Exercise
Where in the records does the word "page" occur? Copy each line in which it does.

Listed records
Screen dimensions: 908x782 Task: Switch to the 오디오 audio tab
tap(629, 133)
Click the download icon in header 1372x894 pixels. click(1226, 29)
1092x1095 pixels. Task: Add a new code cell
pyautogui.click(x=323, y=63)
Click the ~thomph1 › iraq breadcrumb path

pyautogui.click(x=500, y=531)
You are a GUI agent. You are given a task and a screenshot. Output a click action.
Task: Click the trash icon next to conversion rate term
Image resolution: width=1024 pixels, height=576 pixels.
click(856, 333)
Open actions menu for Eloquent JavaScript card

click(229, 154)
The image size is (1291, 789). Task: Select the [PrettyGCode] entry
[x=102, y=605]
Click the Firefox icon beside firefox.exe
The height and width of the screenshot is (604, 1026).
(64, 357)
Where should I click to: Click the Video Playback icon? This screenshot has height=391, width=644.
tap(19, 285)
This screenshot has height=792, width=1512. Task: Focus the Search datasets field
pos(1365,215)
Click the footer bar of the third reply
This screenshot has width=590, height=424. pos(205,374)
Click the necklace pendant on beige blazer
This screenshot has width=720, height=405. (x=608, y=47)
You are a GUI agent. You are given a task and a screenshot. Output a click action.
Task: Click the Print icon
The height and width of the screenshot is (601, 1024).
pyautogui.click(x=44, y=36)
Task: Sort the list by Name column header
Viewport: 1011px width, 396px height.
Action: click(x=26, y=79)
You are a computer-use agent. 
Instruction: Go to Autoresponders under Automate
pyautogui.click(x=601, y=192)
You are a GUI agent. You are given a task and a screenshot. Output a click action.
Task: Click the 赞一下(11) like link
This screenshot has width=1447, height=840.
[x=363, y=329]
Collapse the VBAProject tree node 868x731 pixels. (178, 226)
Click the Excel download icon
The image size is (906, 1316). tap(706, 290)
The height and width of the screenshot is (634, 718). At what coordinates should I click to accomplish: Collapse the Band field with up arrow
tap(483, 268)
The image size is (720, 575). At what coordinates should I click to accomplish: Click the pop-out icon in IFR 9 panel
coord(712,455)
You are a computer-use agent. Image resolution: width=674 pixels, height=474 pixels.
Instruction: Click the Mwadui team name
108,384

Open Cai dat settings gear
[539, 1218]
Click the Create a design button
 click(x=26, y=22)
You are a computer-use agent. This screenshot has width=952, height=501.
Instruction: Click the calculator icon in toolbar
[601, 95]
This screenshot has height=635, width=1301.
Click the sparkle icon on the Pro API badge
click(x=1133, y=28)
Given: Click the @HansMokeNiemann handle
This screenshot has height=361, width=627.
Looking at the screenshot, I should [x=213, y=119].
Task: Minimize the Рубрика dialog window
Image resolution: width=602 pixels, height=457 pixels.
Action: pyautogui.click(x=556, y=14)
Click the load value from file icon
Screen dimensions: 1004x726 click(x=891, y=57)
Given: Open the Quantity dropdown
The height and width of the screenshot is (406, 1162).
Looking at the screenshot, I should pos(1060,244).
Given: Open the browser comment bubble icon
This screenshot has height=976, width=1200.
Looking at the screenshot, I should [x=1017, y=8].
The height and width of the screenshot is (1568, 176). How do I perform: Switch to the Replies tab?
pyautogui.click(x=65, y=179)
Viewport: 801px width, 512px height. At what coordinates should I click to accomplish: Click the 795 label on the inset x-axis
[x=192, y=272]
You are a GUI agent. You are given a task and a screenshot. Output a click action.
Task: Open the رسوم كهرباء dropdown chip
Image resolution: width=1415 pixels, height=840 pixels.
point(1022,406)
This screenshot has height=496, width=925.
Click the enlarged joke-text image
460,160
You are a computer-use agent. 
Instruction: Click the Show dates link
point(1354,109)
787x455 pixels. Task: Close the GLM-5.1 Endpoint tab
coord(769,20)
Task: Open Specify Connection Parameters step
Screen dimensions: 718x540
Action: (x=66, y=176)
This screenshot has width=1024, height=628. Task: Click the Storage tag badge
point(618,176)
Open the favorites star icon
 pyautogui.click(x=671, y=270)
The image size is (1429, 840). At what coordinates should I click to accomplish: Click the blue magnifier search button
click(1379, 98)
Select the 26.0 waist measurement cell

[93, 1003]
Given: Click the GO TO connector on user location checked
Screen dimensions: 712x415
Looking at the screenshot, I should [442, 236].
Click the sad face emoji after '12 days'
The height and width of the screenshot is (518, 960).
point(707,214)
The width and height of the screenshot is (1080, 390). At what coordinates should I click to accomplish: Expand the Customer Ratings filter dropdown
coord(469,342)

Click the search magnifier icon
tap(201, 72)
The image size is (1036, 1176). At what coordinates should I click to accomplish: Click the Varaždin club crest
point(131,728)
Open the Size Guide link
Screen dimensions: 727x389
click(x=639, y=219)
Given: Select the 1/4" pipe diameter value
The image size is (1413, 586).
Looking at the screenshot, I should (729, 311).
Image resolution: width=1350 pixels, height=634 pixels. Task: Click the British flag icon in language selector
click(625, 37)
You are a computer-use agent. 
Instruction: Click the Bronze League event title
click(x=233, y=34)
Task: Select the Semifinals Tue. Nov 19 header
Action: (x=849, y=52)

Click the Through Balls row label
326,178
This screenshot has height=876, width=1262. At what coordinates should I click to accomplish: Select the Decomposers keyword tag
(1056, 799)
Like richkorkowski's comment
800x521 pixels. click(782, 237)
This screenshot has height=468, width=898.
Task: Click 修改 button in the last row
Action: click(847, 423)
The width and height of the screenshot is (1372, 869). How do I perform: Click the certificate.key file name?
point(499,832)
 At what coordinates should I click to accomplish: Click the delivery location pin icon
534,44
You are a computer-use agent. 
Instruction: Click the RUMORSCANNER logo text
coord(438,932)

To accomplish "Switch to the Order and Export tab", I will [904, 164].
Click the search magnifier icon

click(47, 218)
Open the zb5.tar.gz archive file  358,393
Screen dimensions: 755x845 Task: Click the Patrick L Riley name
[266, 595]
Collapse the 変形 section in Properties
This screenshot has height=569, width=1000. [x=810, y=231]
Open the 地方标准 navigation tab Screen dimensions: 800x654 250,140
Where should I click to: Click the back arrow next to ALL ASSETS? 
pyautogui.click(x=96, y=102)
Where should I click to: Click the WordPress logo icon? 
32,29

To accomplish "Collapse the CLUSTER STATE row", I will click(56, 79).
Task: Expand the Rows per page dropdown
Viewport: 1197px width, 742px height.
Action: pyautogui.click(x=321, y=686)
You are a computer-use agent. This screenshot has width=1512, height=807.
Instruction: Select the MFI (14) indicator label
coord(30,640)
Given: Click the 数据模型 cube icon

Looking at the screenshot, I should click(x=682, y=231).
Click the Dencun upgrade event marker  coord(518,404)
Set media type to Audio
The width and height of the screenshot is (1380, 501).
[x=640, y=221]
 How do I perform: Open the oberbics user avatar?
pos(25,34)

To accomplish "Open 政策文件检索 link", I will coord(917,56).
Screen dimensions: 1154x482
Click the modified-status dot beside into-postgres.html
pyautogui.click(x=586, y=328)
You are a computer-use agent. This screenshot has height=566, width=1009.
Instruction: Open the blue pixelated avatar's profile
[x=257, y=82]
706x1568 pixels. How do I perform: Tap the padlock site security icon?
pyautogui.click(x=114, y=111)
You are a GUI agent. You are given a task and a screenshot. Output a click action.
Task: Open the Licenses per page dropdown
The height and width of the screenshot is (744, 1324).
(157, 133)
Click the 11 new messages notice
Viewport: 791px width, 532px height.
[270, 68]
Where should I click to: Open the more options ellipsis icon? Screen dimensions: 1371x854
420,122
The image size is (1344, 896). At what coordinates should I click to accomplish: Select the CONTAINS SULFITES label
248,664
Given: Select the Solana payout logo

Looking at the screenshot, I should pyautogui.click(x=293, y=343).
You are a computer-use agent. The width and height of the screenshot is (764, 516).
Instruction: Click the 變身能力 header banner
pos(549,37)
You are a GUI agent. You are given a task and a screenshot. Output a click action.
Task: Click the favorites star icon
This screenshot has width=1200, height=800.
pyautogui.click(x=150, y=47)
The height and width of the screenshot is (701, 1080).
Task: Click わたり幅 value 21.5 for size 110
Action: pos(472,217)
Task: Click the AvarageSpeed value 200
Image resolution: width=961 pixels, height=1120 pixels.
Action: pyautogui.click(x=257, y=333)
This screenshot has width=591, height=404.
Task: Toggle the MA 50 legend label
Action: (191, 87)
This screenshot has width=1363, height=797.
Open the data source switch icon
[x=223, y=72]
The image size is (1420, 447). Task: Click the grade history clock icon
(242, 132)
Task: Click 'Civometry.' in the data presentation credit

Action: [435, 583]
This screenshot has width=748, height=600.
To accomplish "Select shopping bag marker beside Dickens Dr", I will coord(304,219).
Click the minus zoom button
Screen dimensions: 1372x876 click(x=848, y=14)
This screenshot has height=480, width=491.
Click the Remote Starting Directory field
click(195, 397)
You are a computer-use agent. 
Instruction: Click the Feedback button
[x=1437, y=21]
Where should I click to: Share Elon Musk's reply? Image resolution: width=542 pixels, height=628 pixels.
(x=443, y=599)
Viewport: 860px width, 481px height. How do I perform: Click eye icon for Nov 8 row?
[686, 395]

Response to this task
Task: Expand the Rows per page dropdown
Task: Open the Licenses per page dropdown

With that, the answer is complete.